Playgrounded - The Death of Death - (8.5/10)
Published on October 4, 2022
Prior to the release of “The Death of Death”, the third full length album by Netherlands based Greek prog rock outfit Playgrounded, I had barely ever heard anything from this band. I’ve had this album on the “to listen” list ever since its release in March earlier this year, and after finally getting myself to listen to it, the first thing I must notice is that this band seems to procrastinate riffs just as much as I seem to procrastinate reviews. The point here being that Tool fans should rejoice as we dive deep into the atmospheric dwellings of the band and noodle about in psychedelic bliss for a consistent amount of the album’s runtime. Yep, it’s a slow burner this one, but a rewarding one if such style happens to be your jam. So let’s get into the details and unpack this strangely peculiar piece of music.

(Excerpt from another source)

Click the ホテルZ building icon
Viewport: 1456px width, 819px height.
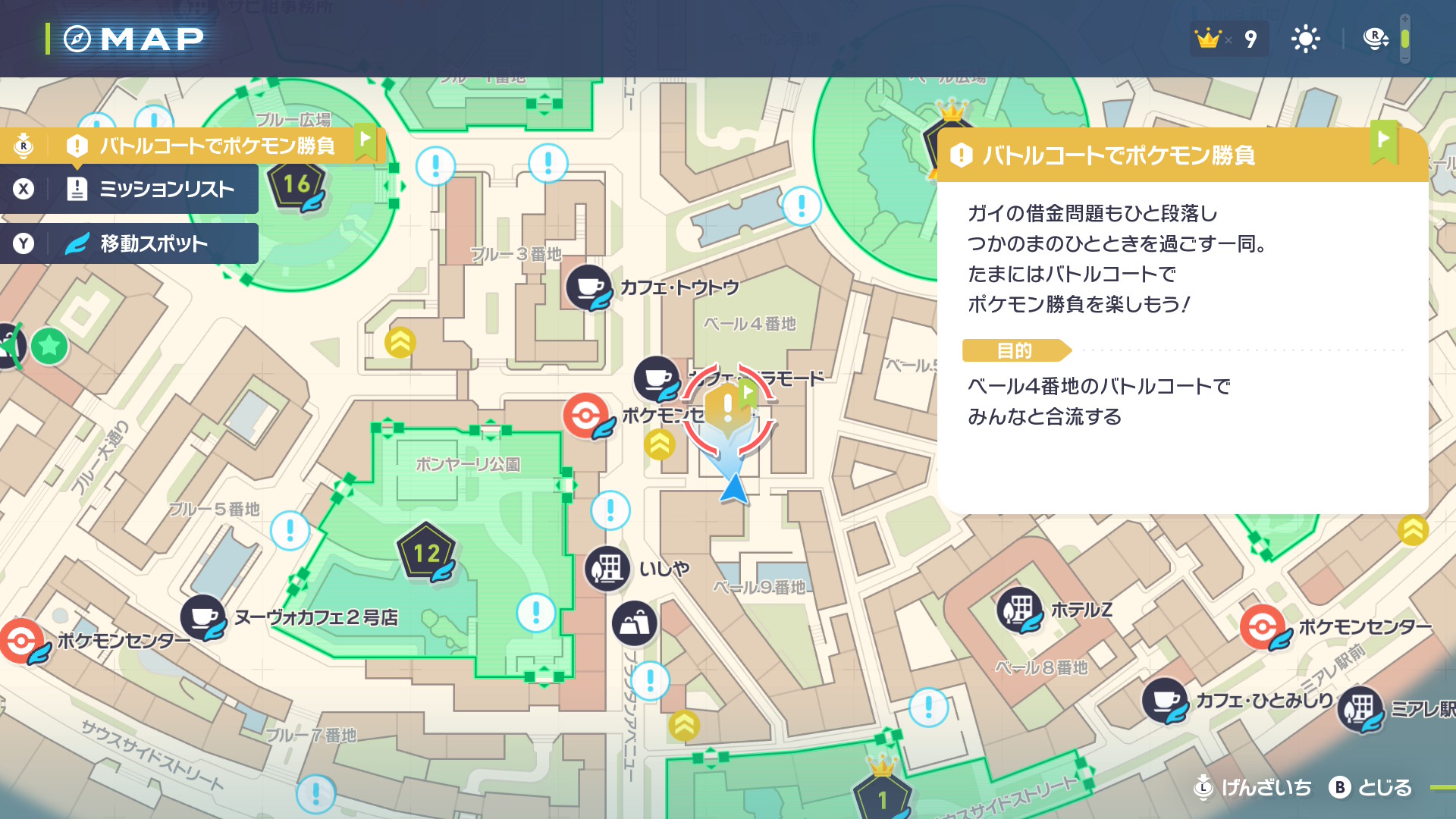click(x=1018, y=609)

The immediate Tool correlation might be the most cliche comparison one could come up with, but I can’t think of a better demographic for who might enjoy Playgrounded’s style. We’re looking at 6 songs spanning 40 minutes, and taking forever to reach a climax or actual hard hitting riff, or any semblance of a punch line. Underwhelming as that may be for some, it’s this precise quality to be patient that allows the band to weave a strange sense of peace and gradual evolution to their songs. The sound is heavily reliant on a thick deep sounding bass that reminds of The Ocean Collective, off beat noodling groovy drums and about a pint and a half of keyboard and special effect wizardry. Trying to sum up the feel of the album in a sentence, I’d say it’s a glimpse into the waking dreams of a half-asleep stoned alien. But metaphors aside, Playgrounded is playing a tight niche of intellectual music that will undoubtedly be a priceless hidden gem for the right audience.

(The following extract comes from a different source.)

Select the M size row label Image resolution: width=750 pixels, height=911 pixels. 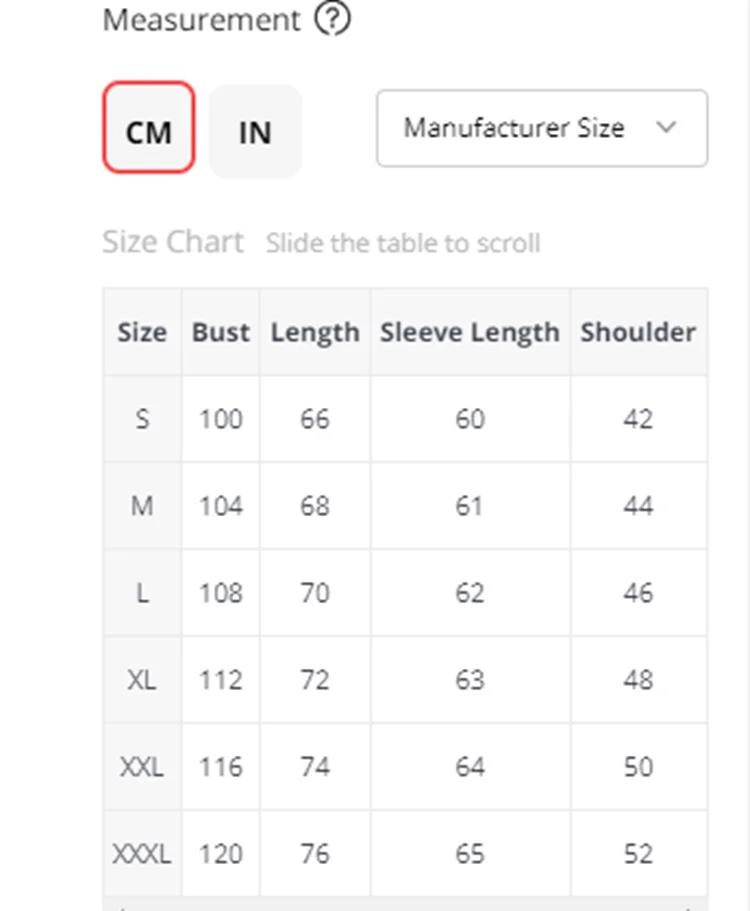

Now that I’ve spent half a review making this band sound like a cheap knock-off of Tool (which they’re NOT), let’s get into what makes them unique. And that would definitely be the spacey atmosphere that comes across through the music, as well as the strong rhythmic intricacies that can be found through both the atmospheric and riffy parts. Such a moment can be found in the slightly Meshuggah-like chugs of the title track for instance. The interplay of drums and guitars over such sections is one of my favorite things about this band thus far. Additionally their ability to just surprise-kick into an open riff after geological eon’s worth of noodling about is utter brilliance. While so much of the music relies on slow gradual build-ups and fade-outs the occasional punch is such a satisfying contrast and we do get at least one of those in each song. And these sections are actually more reminiscent of The Ocean Collective than Tool.

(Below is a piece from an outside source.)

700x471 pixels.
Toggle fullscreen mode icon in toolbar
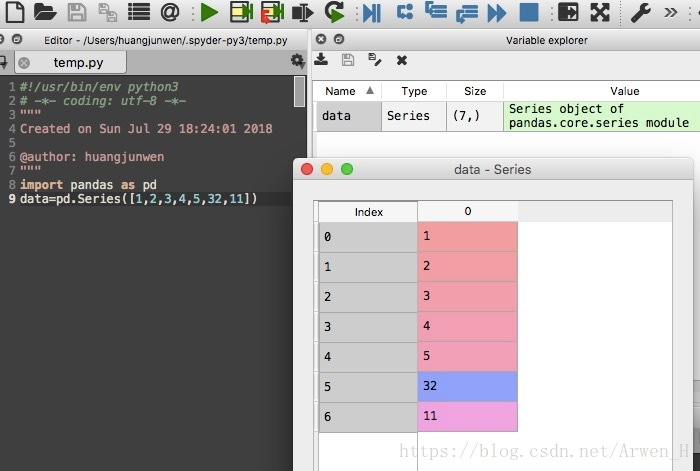(600, 13)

While I can’t say I found a new favorite in this band, they definitely deliver a refreshing approach on the psychedelic end of prog rock music, and I can definitely see myself coming to this record when craving some old school sci-fi feels, because you can probably count on one hand the amount of bands that can elicit similar sensations out of their listener. Definitely check out this album at the band’s YouTube, Bandcamp or Spotify.